One might also think, “shut it off” and live our lives of travel embracing our new surroundings from location to location. However, we weren’t oblivious back “then” (while living in the US) and we aren’t oblivious “now.”
|Over the past few years, we’ve lived in close proximity to chickens and crowing roosters. Now, as we prepare today’s post, we can hear roosters crowing, a sound we’ve come to ignore, even while sleeping. The breed of chickens in Thailand is different than we’ve seen in the past.|
In other words, one can “run but can’t hide” from the realities facing our world from one corner of the world to another. We won’t get into all the issues here and now. Most of our readers are savvy, not only reading our daily drivel, but also paying close attention to what’s happening in their homeland and throughout the world. They know. We all know.
Over these past years we’ve raved about Emirates Airlines safety record and yet yesterday they had a frightening crash luckily handled by competent pilots saving the lives of 300 passengers but sadly with the loss of life of one firefighter. Nothing ever stays the same. Do we think twice about traveling on Emirates in the future?
|Driving down the dirt road from our villa toward the highway.|
Before we lock in any flights we check airline safety records at sites such as this and others. No matter how often we check and how safe a record may be for any given airline, it only takes one disaster to end the lives of hundreds of passengers. \There’s no guarantee.
It’s the same with terrorism. No place is exempt from an a devastating occurrence. Sure, many parts of the world aren’t safe at any time. But, those countries, cities, and small towns which may seem safe become just as vulnerable after a single incident.
|Once on the main highway, the roads are good with relatively light traffic during most times of the day.|
One cannot predict where that may be although some locations are glaringly obvious at this time, those that we see on the news over and over again as more and more lives are lost.

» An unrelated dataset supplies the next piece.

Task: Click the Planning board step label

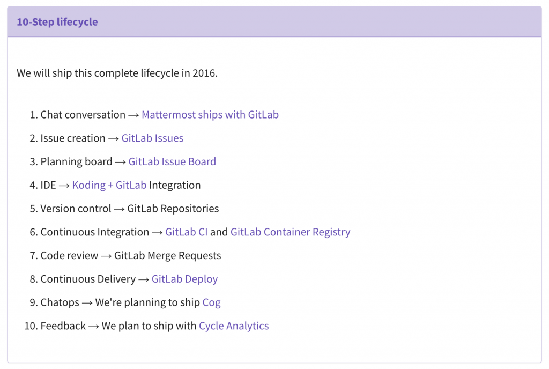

Can we avoid visiting those vulnerable locations? We try. Then again, we hear of natural disasters over which no one can predict the devastation often destroying hundreds of lives, families and homes. We have no means of determining where those locations may be.
|Many old Thai style buildings line the highway.|
Now, living on the island of Phuket, we’re remain aware of the 2004 tsunami, where hundreds of thousands of lives were lost in 14 countries as indicated below from this site:
“The 2004 Indian Ocean earthquake occurred at 00:58:53 UTC on 26 December with the epicentre off the west coast of Sumatra, Indonesia. The shock had a moment magnitude of 9.1–9.3 and a maximum Mercalli intensity of IX (Violent). The undersea megathrust earthquake was caused when the Indian Plate was subducted by the Burma Plate and triggered a series of devastating tsunamis along the coasts of most landmasses bordering the Indian Ocean, killing 230,000 people in 14 countries, and inundating coastal communities with waves up to 30 metres (100 ft) high. It was one of the deadliest natural disasters in recorded history. Indonesia was the hardest-hit country, followed by Sri Lanka, India, and Thailand.”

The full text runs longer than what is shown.